I’ll admit, I thought Bill Nye was making a huge mistake when he agreed to debate Ken Ham. I thought this would be a fiasco when I found out he’d agreed to debate Ken at Ken’s own Creation Museum, with only Answers in Genesis putting out DVDs, and when it seemed like only creationists were getting in the doors. And I’m still not happy this stunt will pull in some dollars for that epic fail of an organization. But to go on the creationists’ own turf, and still hand Ken Ham his ass in a sling, that’s some serious good-for-science there.
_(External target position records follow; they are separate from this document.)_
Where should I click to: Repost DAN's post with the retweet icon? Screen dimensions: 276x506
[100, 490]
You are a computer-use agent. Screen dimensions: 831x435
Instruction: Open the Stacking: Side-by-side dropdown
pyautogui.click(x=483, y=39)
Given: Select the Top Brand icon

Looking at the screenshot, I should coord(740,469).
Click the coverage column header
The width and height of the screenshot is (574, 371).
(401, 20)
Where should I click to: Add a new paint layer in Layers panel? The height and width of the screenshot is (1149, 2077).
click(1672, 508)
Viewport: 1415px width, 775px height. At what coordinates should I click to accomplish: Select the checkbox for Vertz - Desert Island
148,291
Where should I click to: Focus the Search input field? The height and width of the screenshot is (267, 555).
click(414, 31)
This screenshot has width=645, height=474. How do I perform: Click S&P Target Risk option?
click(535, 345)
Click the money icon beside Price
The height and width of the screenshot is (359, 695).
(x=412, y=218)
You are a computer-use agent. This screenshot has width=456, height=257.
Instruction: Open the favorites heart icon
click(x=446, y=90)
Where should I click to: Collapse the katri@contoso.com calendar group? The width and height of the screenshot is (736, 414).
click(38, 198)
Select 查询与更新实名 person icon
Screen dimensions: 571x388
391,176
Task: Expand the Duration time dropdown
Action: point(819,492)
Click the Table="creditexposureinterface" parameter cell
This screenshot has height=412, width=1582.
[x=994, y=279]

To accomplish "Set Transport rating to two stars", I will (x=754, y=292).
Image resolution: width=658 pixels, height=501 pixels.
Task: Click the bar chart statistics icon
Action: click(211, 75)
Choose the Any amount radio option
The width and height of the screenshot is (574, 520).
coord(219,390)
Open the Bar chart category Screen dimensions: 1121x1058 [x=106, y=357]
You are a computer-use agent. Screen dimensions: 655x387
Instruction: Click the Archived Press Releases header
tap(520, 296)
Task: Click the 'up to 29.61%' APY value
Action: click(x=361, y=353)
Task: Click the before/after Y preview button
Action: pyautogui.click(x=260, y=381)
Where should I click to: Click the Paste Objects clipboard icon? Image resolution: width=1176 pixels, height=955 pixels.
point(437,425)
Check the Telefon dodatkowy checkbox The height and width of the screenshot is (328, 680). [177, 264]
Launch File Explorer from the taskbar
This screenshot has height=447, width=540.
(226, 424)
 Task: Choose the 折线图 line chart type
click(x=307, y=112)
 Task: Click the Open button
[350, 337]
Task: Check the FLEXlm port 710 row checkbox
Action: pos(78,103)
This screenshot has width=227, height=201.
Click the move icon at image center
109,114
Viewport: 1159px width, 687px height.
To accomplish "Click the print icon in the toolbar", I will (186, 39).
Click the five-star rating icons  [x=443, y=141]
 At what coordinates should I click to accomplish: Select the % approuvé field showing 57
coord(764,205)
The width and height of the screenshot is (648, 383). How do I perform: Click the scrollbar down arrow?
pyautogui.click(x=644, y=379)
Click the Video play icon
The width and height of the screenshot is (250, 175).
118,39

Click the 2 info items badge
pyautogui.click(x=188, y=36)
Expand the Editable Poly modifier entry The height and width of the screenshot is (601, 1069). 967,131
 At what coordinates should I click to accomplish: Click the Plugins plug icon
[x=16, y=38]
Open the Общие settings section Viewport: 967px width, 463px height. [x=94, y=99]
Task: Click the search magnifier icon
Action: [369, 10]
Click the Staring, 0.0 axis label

No, Bill probably didn’t convince anyone who isn’t already convinced. But we don’t aim this stuff at the people who have their minds set in stone (although even those minds may form a tiny stress fracture that will, with further weathering from gentle rains of science freezing and thawing in that tiny crack, break the whole thing open). When we take on creationists, whether it’s through a debate like this, or by fisking Christianist textbooks, or ripping their supposed science to shreds in blog posts, we’re aiming at the people on the fence – and some of them will get knocked right off that comfy perch. We’re handing information over to people who know creationism is wrong, but not why that’s important, or how to present the truth to others who don’t know it. And we’re doing it in an entertaining fashion that will get people who maybe aren’t passionate about science completely hooked. Watching scientists take on creationists was one of my gateway drugs, you know – I probably wouldn’t be a science blogger today if it hadn’t been for Barbara Forrest and PZ Myers and others showing me why it’s important to know this stuff, then showing me how amazing science actually is.

And this debate, my darlings, appears to have hit the target nearly dead-center.

It showed, clearly, that there’s no valid science in creationism. It’s religion all the way down. And that’s going to be invaluable in future battles with creationists over science education. We have that lovely unbroken line tracing the evolution of creationism from its origin through its various mutations as it attempted to survive First Amendment challenges, all the way up to and including Intelligent Design, which is creationism watered-down and disguised. At core, it’s all about what Ken Ham’s about: the Christian god.

That ain’t science.

Even without that, there was this moment, where the debate showed in stark clarity the difference between a scientist and a dogmatic jackass.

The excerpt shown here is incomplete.